I certainly hadn’t been born one.

And I was still here.

I stood and turned away from the smoldering field. My steps were slow at first, then faster. The forest closed around me as I moved through the trees, branches catching on my jacket like they wanted to hold me back.

But nothing could stop me now.

When I reached the rogue camp, the tension hit me like static. You could feel it in the way people shifted, the way eyes darted, the way no one spoke above a whisper. They were waiting for someone to tell them what came next.

They were waiting for him.

But he wasn’t coming back.

“He’s not here,” I said, loud enough to cut through the quiet.

Heads turned.

“He’s not coming back.”

A few rogues moved closer. One—taller, broad-shouldered, young—stepped forward. “How do you know?”

“Because he’s dead,” I said plainly.

That stirred them.

“Yeah?” the same rogue said, voice sharpening. “Again. How do you know?”

I looked him straight in the eye. “Because Pierce was my father. And I felt our bond break.”

Silence.

No one moved. Even the wind seemed to still.

Shock rippled across the camp like heat. A few of the older rogues flinched. Others stared at me like I’d just grow horns. But I didn’t back down.

I didn’t raise my voice.

I didn’t have to.

“You shouldn’t be sorry he’s gone,” I said. “I’m not.”

I looked around at the lean faces around me. Other lives he had a hand in ruining.

“He burned villages for the sake of chaos. He treated your lives like they’re disposable. He ruled by fear. And you’re all the poorer for it.”

I stepped forward.

“I’m not going to do that.”

A tall rogue with the aura of a Beta stepped forward. “And just what exactly is that supposed to mean?” he asked.

“I’m taking over this faction,” I said, not knowing I had planned to do it until the words were out of my mouth.

That stirred them again.

“You?” someone muttered. “Why should we follow you?”

“Because I’m smarter than he ever was,” I snapped. “Because I’ve seen what this faction could be if it stopped eating itself alive.”

“We’re organized now,” someone else said. “We’ve planned things. Saw our plans through. They had a whole summit about it.”

“And for what?” I asked. “Sowing seeds of discord amongst the packs? Congratulations. You’ve achieved something that would have happened anyway and has since time immemorial.”
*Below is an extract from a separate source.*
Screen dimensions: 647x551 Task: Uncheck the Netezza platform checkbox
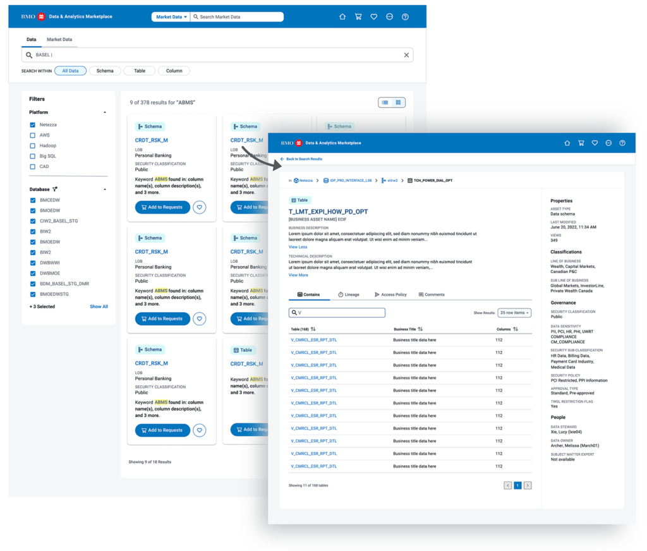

A heavy silence followed my words, thick as smoke. I could feel their doubt pressing in, the weight of a dozen unspoken questions—all of them circling the same thing: Who the hell was I to say any of this?

I met every pair of eyes I could find.

“This doesn’t have to end the way it always does,” I said, quieter now, but no less firm. “Blood for blood. Strike for strike. Chaos for chaos. That’s how he kept control. That’s not how we survive.”

They didn’t move.

Not toward me. Not away.

But they were listening.

I could feel the shift—not belief, not yet, but curiosity. And in a camp like this, curiosity was as good as hope.

“If you want someone to yell and scream and tear down packs for the thrill of it, find another ghost to worship,” I went on. “But if you want something more—if you want to stop scraping by and start building something—we can start tonight.”

Still, there were grumbles. Suspicion. Unease.

I pointed to the war tent at the far end of the camp. “Show me what you have. Intel. Maps. Financials. Contacts. Everything.”

A woman crossed her arms. “Do you plan to stop the raids?”

“No,” I said. “But I plan to make them count.”

Another voice: “We’re rogues. We don’t count.”

I stared her down. “We do now.”

A few of them exchanged looks.

“I plan to make us as rich and powerful as Moonstone and Silverclaw,” I continued. “They think they’re untouchable. But I know their weaknesses. I know their politics. I know the way they treat anyone who doesn’t fit their mold.”

I held their gazes.

“This isn’t just a rogue faction anymore,” I said. “It’s a pack.”